Given instruction:
Present everything in the data below from the line containing "This screenshot has height=489, width=777." down to the line containing "The height and" as a Markdown table with the columns Row and Data line. Skip blank lines and leave the pictures out.

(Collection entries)
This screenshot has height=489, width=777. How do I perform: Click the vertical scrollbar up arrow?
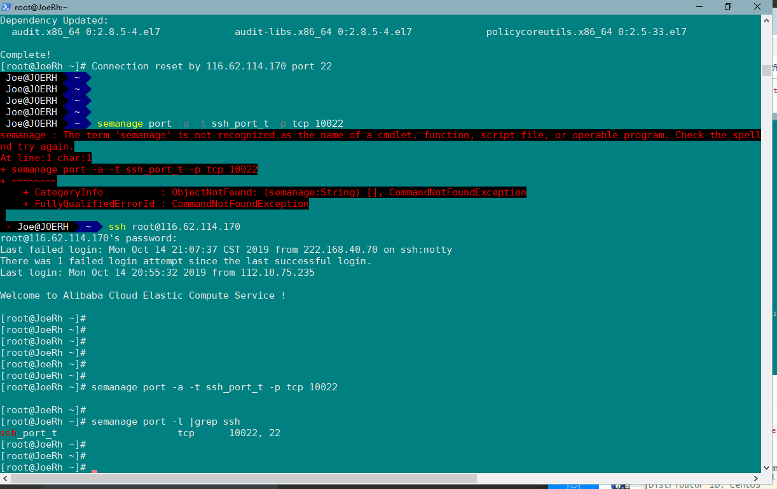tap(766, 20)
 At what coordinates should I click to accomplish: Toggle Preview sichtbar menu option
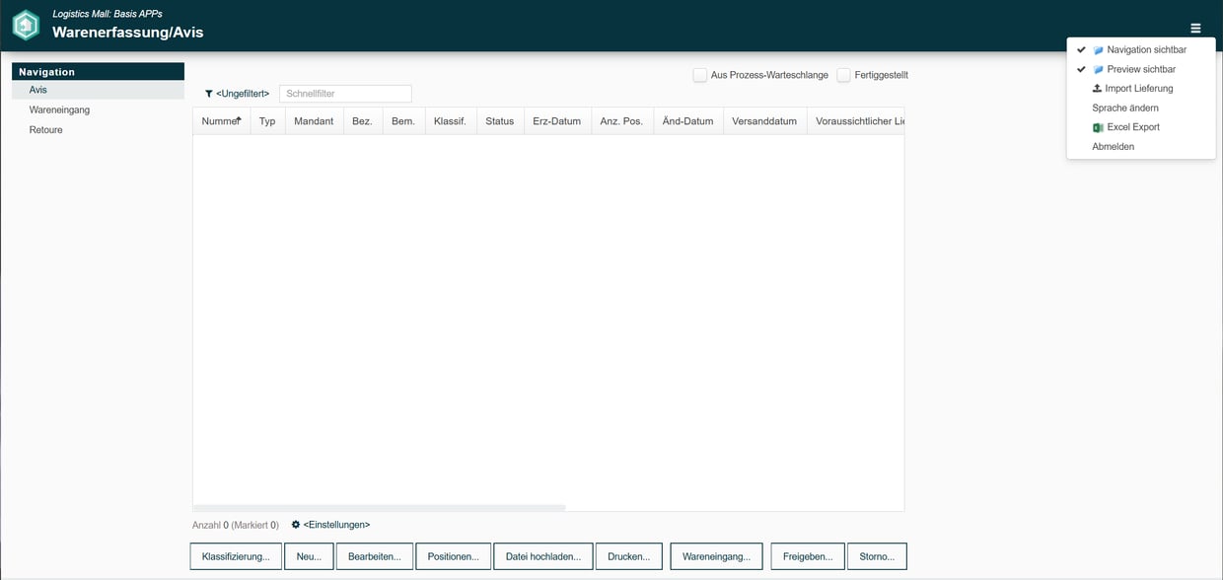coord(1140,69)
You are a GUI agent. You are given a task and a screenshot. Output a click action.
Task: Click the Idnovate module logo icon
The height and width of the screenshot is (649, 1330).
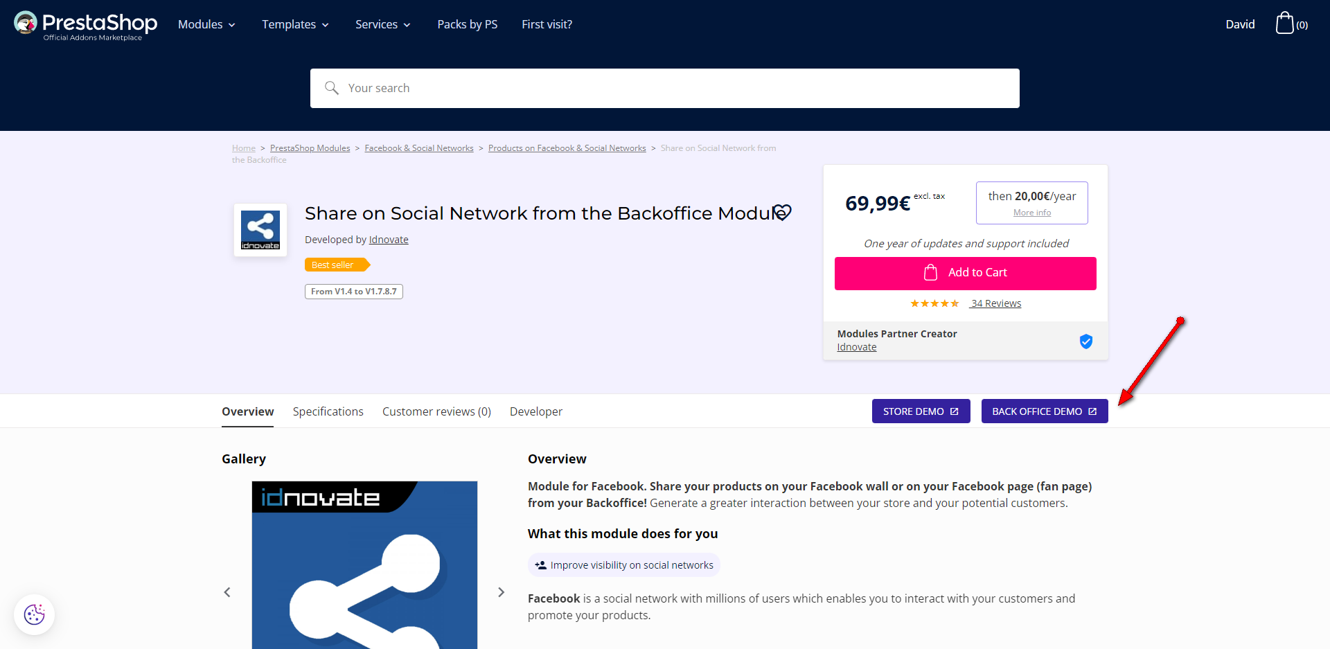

--

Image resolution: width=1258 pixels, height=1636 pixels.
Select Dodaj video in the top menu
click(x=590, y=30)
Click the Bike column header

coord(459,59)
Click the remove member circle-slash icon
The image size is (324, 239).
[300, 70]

* * *

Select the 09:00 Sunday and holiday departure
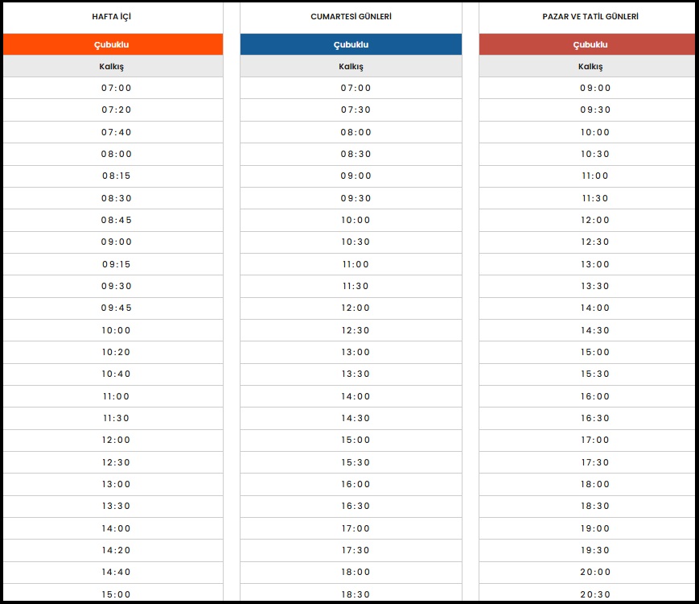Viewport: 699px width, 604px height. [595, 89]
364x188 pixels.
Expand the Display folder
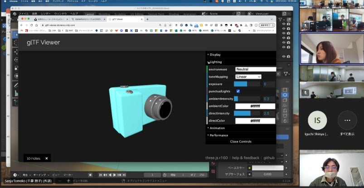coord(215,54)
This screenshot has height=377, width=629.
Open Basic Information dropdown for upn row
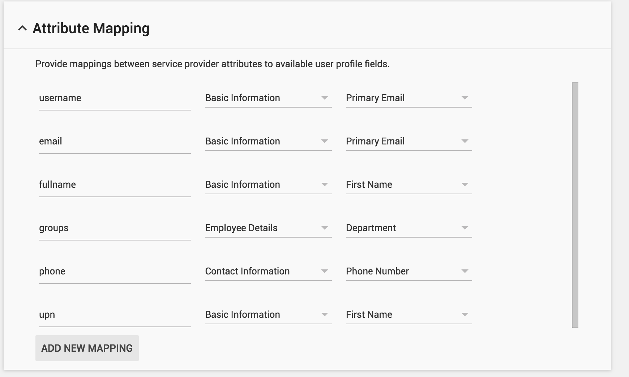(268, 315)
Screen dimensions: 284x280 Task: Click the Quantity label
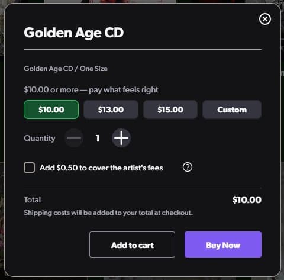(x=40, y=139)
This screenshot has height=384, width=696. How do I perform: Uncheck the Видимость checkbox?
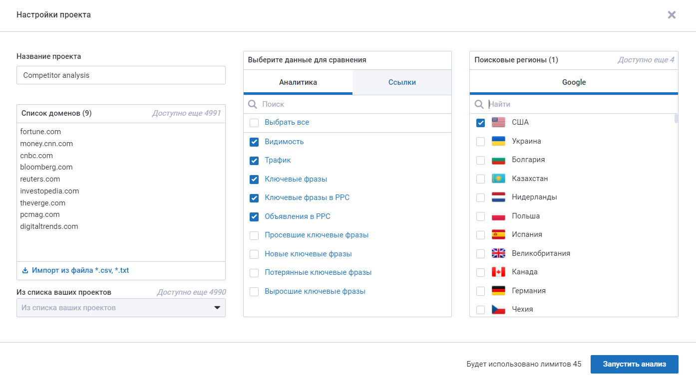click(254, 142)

Written response:
| Row | Data line |
|---|---|
| 1 | This screenshot has height=489, width=777. How do I perform: Click the vertical scrollbar up arrow? |
| 2 | tap(766, 20) |
| 3 |  At what coordinates should I click to accomplish: Toggle Preview sichtbar menu option |
| 4 | coord(1140,69) |
| 5 | You are a GUI agent. You are given a task and a screenshot. Output a click action. |
| 6 | Task: Click the Idnovate module logo icon |
| 7 | The height and width of the screenshot is (649, 1330). |